El populismo tiene una habilidad casi artística para presentarse como la voz del pueblo frente al poder establecido. Sus líderes prometen soluciones inmediatas, aseguran que los problemas complejos tienen respuestas simples y ofrecen esperanzas envueltas en frases emotivas.
Sin embargo, cuando logran conquistar el poder por la vía democrática, la realidad se encarga de desnudar la fragilidad de sus discursos.

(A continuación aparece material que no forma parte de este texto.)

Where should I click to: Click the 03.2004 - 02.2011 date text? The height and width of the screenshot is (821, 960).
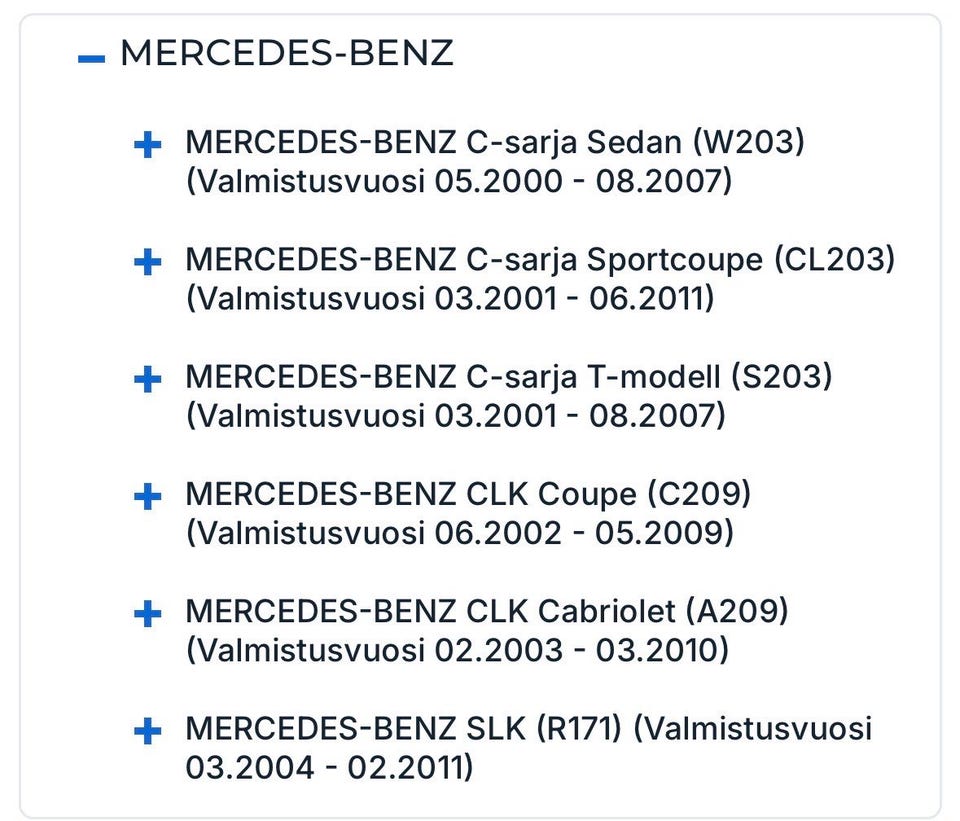tap(329, 767)
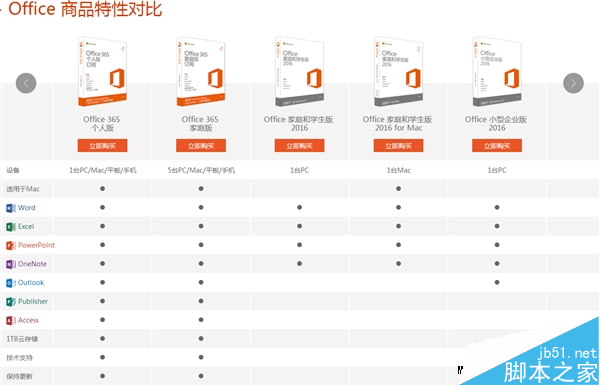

Ese es el gran desafío que tendrá el recién electo alcalde de Nueva York, quien consiguió seducir a más de un millón de votantes con un discurso cargado de promesas que despertaron ilusiones, pero escaso de detalles sobre cómo las cumpliría. Su campaña se apoyó en la frustración de amplios sectores urbanos ante problemas reales como la inseguridad, la desigualdad y el costo de la vida, pero sin ofrecer un plan fiscal o administrativo que sostenga las soluciones planteadas.
El populismo electoral suele olvidar que gobernar no es prometer, sino administrar. Las ciudades, sobre todo las grandes, se mueven con presupuestos, regulaciones y responsabilidades institucionales que no pueden ser barridas por consignas. Lo que se ofrece en mítines con la voz encendida, después debe sustentarse con números, leyes y consensos. Y ahí es donde los populistas suelen tropezar.

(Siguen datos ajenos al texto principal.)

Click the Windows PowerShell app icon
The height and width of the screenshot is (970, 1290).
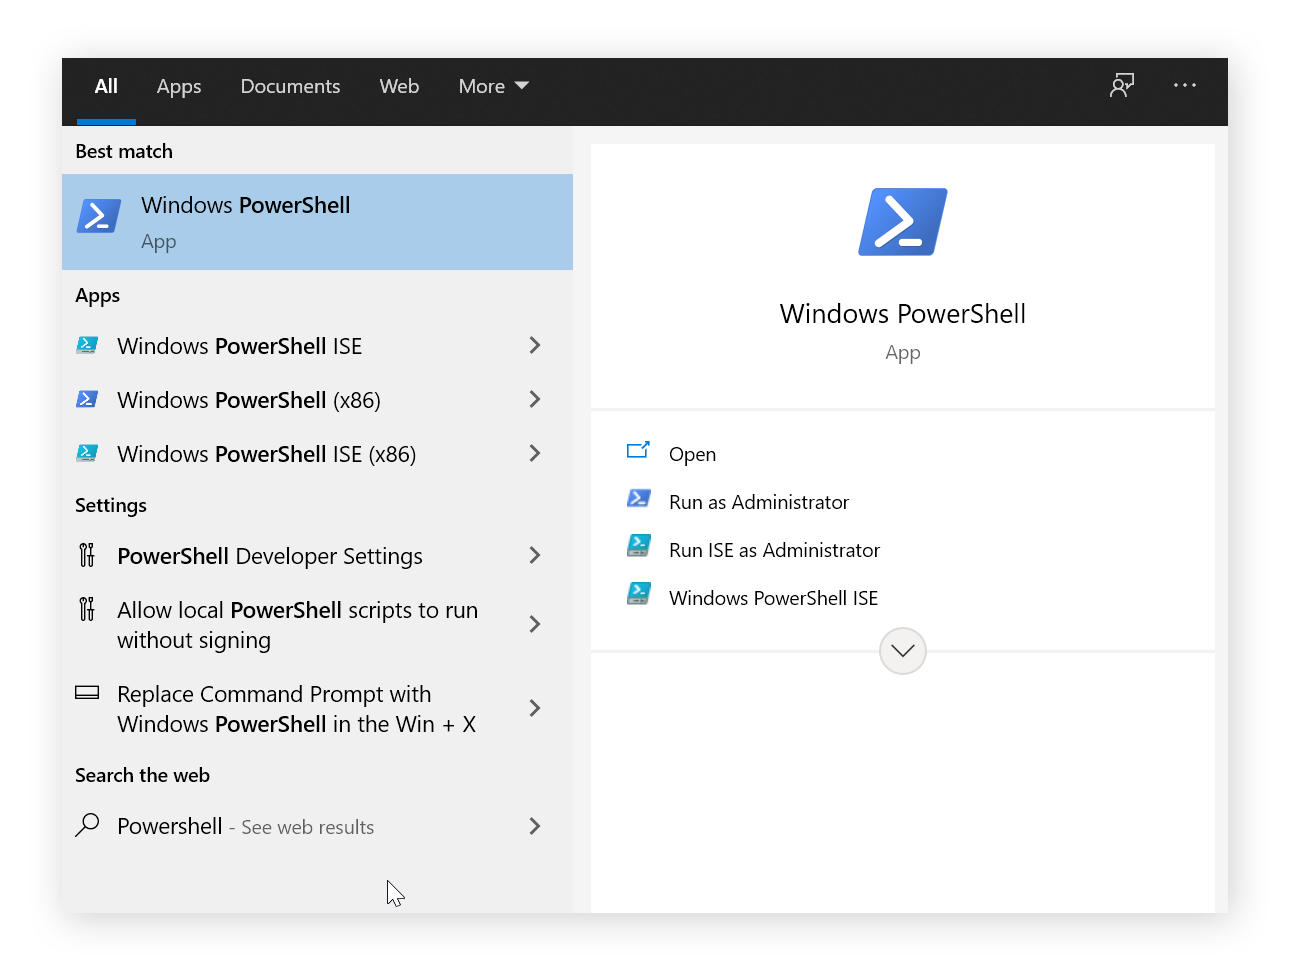tap(98, 215)
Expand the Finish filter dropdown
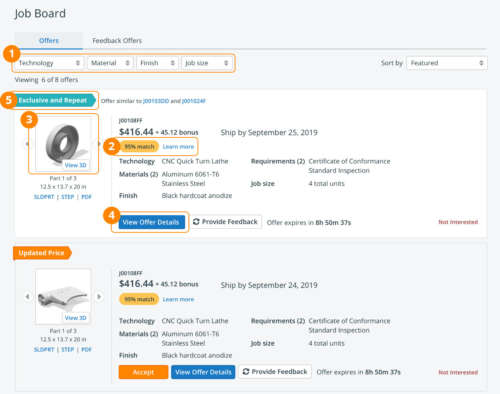Image resolution: width=500 pixels, height=394 pixels. coord(157,63)
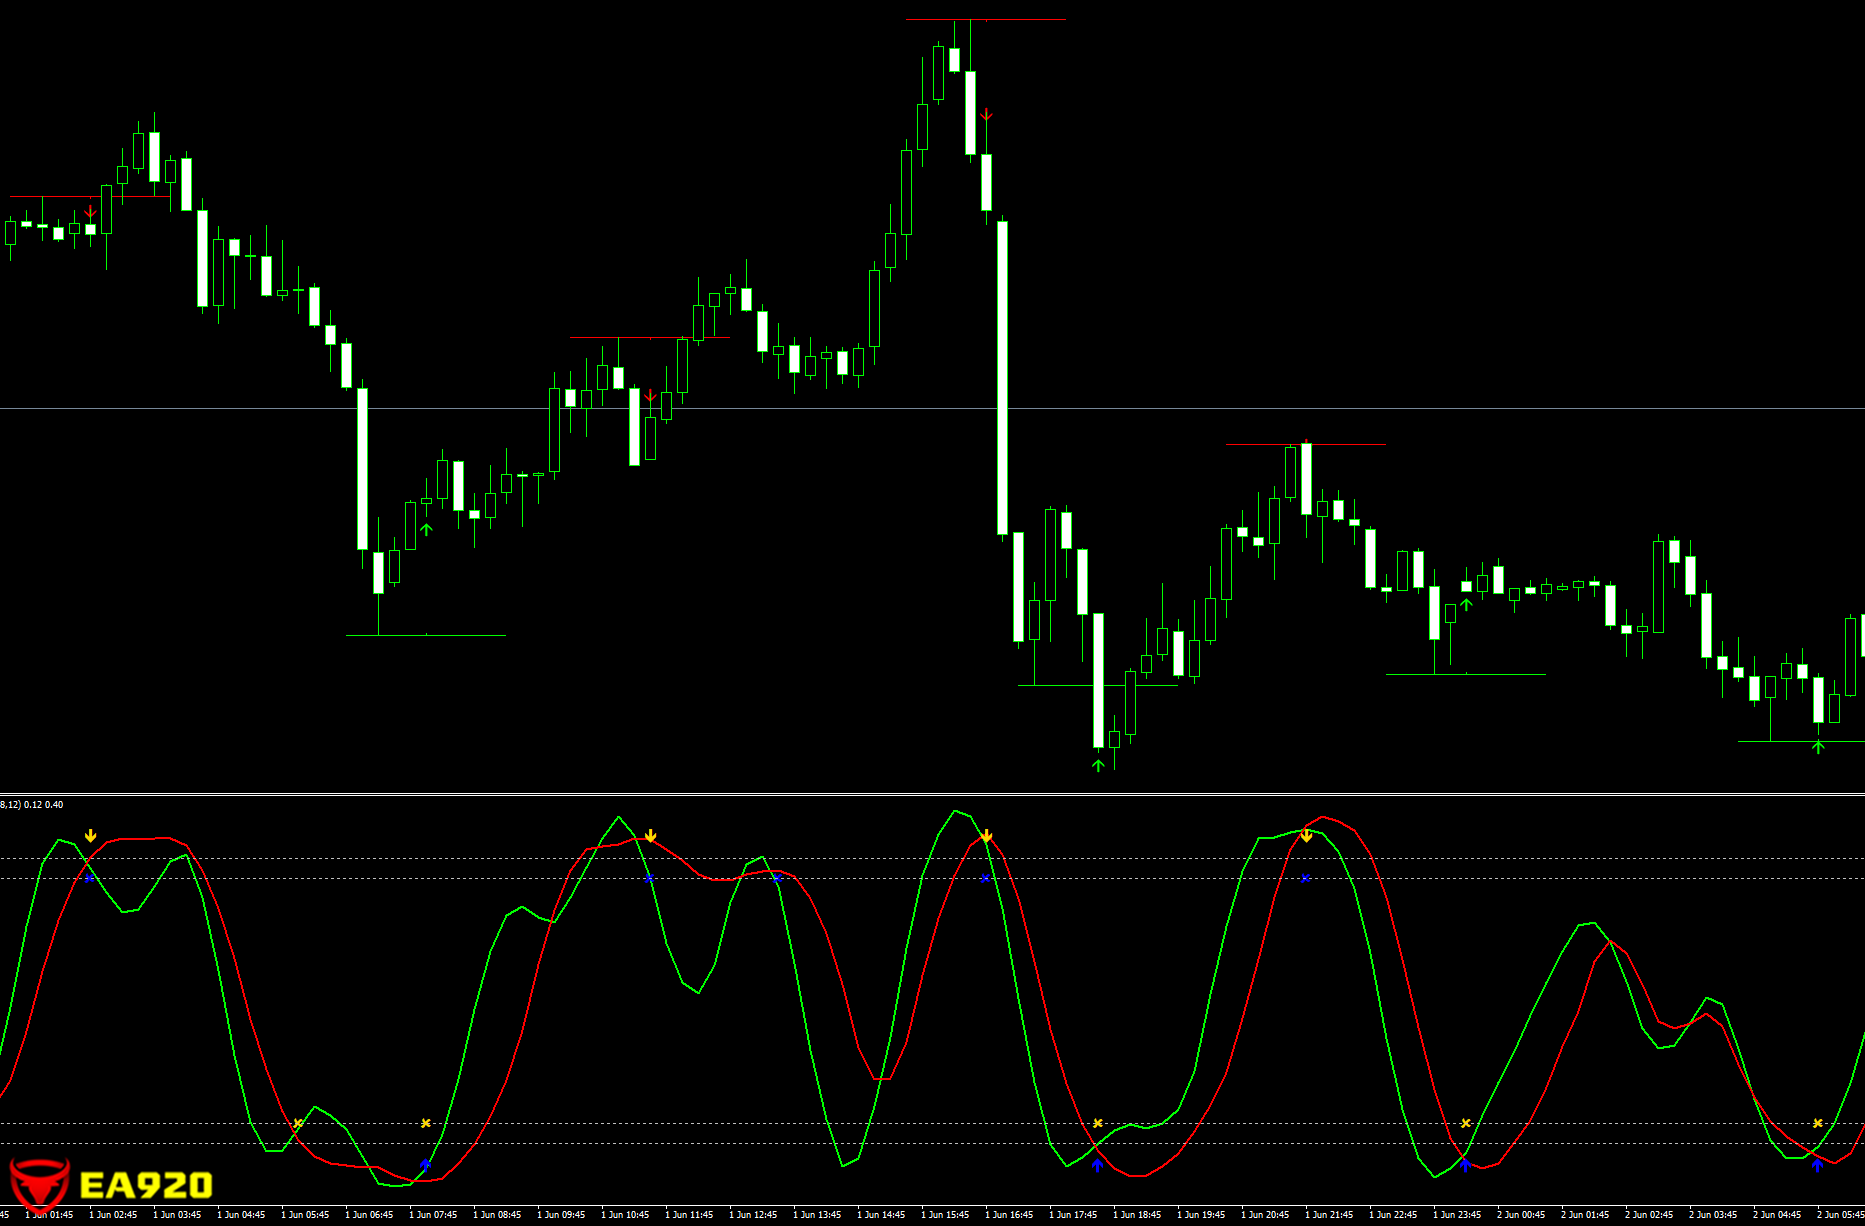Click the leftmost blue up arrow in oscillator
The width and height of the screenshot is (1865, 1226).
point(426,1165)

Nueva York no es una excepción. Cualquier iniciativa transformadora —ya sea en vivienda, transporte, seguridad o programas sociales— requiere fondos, y esos fondos sólo pueden provenir de impuestos o de aportes del gobierno federal.
No hay magia fiscal. Los discursos que suenan heroicos en campaña se estrellan con la matemática de los presupuestos y la inevitable burocracia de la administración pública.
El nuevo alcalde de Nueva York tendrá la oportunidad de demostrar si es diferente, si puede traducir sus eslóganes en gestión, y sus promesas en políticas viables. Si no lo logra, quedará como un nuevo ejemplo de que el populismo puede ganar elecciones, pero casi nunca sabe gobernar.